1. Petrus 3, 22 welcher ist zur Rechten Gottes, aufgefahren gen Himmel, und es sind ihm untertan die Engel und die Gewaltigen und die Mächte.

Das Kapitel schliesst mit dem Lobe dessen, der der Sieger ist über alle Welt und alle Mächte.
Im Text heißt es, dass Jesus sich zur Rechten Gottes setzte. Die Rechte Gottes ist nicht bloß ein Ruhe- und Ehrenplatz, sondern vor allem der Herrschersitz. In Eph 1,20-23 wird ausgeführt, dass Jesus damit zum ewigen Herrscher über alle Mächte und Gewalten, über alles was Rang und Namen hat und auch als Haupt über die Gemeinde eingesetzt wurde.
Die Auferstehung wird hier als ein „aufgefahren“ beschrieben, und zwar mit dem gleichen Verbum, das in V. 19 das „Hinfahren“ zu den Geistern im Gefängnis bezeichnete. In Apg. 1,10f. bezeichnet es die Himmelfahrt Jesu. Das „Sitzen zur Rechten Gottes“ steht auch im Ps. 110,1, die im NT wohl am häufigsten benützten alttestamentlichen Stelle. Dort ist auch die Unterwerfung aller Feinde erwähnt. Auch Paulus hat das in l.Kor. 15,25-27 (zusammen mit Ps. 8,7) aufgenommen. Auferstehung Jesu Christi ist also als sein Herrschaftsantritt, seine Thronbesteigung verstanden.
Petrus’ abschließende Aussage in diesem Abschnitt und diesem Kapitel betont noch einmal, dass die gefallenen und rebellischen Engelscharen Jesus Christus durch Kreuz und Auferstehung unterworfen sind und dadurch Seelen vom ewigen Gericht errettet wurden – der größte Triumph, den das Leiden einer gerechten Person jemals hervorgebracht hat. Das Wort unterworfen (von hupotassō), „sich unter der Leitung eines Kommandanten in Formation aufstellen“) beschreibt den gegenwärtigen Status aller geistlichen Wesen in Bezug auf Christus. Er steht über allen (Phil 2,9-11).

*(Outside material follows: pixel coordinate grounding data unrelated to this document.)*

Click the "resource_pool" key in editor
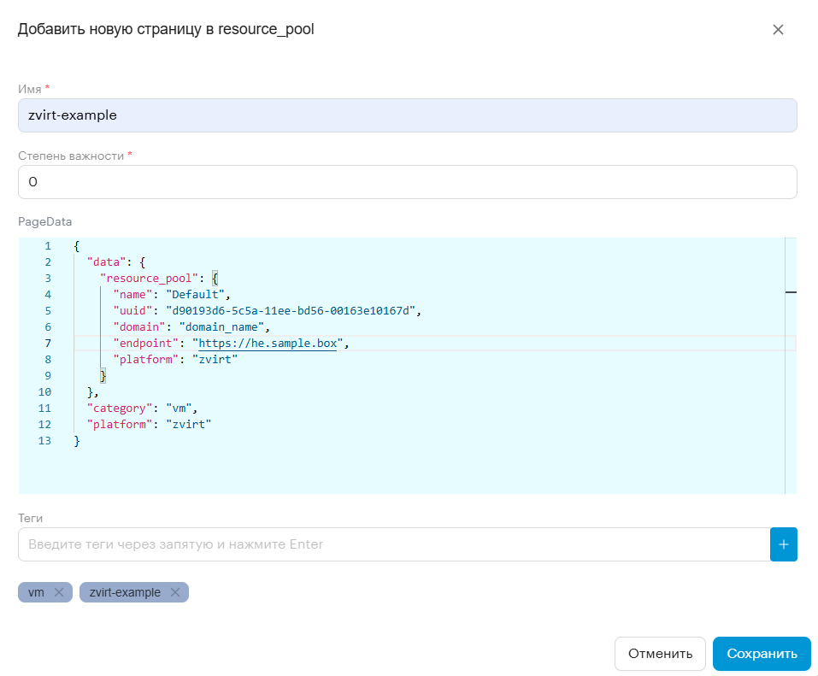The image size is (818, 676). pyautogui.click(x=150, y=279)
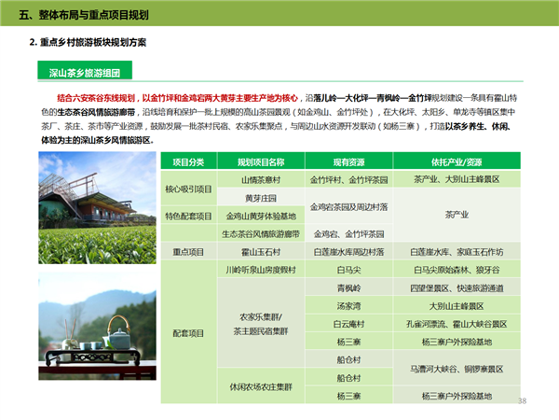Click the page number 38
The height and width of the screenshot is (420, 559).
[522, 400]
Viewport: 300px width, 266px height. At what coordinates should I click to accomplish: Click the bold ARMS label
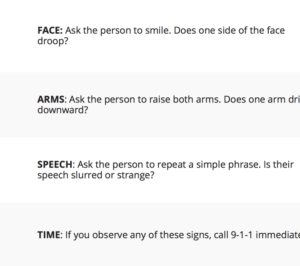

Wer um die absolute Überlegenheit Jesu über alle diese Mächte weiß, wird aus diesem Wissen Zuversicht und Hoffnung schöpfen. Er wird, selbst unter Leiden, diese Mächte nicht wirklich zu fürchten brauchen. Er wird in Bedrängnissen sein Vertrauen auf seinen über alles erhöhten Herrn setzen, ihm zu Ehre und Dienst.